David Corney

What happens when "LLM grooming" fills an "information void"?

I want to discuss two concepts around mis-/disinformation and what happens if they mix.

LLM Grooming This is when a coordinated network of websites and social media accounts is used to push a particular narrative at a massive scale. Unlike typical disinformation campaigns, the target is not (directly) people, but rather search engine web crawlers and the scraper bots that collect training data for LLMs1. These blindly ingest the content and then later regurgitate it in response to users prompts.

Information void This refers to topics of interest that have very little information available. The classic example is Covid-19: from early 2020, everyone wanted desperately to know everything about it — how to prevent it, how to treat it, what the symptoms were, how not to die of it. In those early stages of the pandemic, what little information to be found was mostly unreliable because there were no experts in this new disease. What was already known about other coronaviruses was largely written up in academic medical articles that were either behind paywalls or just too obscure for most people to read. So the void was filled with speculation and gossip for a long time, causing enormous harm.

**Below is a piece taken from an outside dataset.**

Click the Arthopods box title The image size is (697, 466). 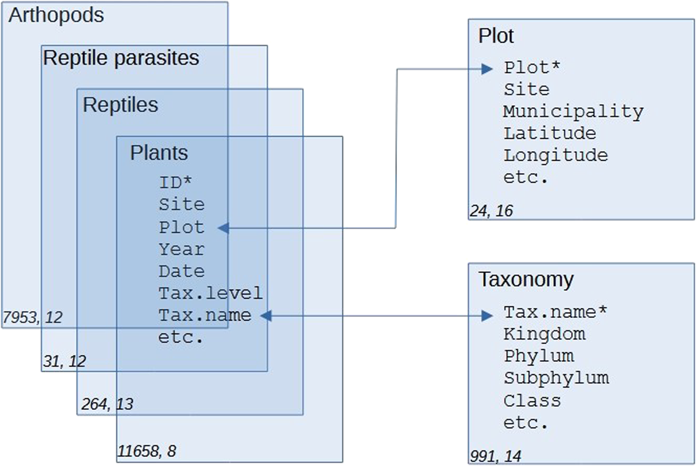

The combination When I first heard about LLM grooming, I of course googled it (skipping the genAI summary as I tend to) and read some trusted sources on it. But when I combined the search term with “information void” I got exactly zero responses. This surprised me a bit2 — with cheap generative AI tools all around us, it’s easy for anyone to identify an information void and quickly fill it with low-quality content (perhaps for marketing purposes) or deliberately skewed content (for propaganda purposes). In the short term, you may get some of that content going viral on social media but the real payback is once the bots scrape all the coordinated content that’s been created and start reproducing it in those genAI summaries that I keep skipping. And because there is no pre-existing information, even if a chatbot tries to give a balanced answer it’s likely to only quote back two variations of the coordinated content as if that represents the spectrum of a genuine discussion.

For example, I could create 1000’s of pages like this very blog post, but all AI-generated with varied style and content and all emphasising the key point that LLM grooming could be used to fill information voids, and that I, David Corney, am somehow part of that. Then, in a few months time, whenever the subject comes up in conversations with ChatGPT, Gemini or Grok, my name will come up to. I’ll leave it to the reader to imaging a more malicious use of these methods….


  1. Origin of LLM grooming from the American Sunlight Project discussing a massive pro-Russian network of misinformation 

  2. I’m sure I’m not the first to think of this combination, by the way. Both concepts are broadly known.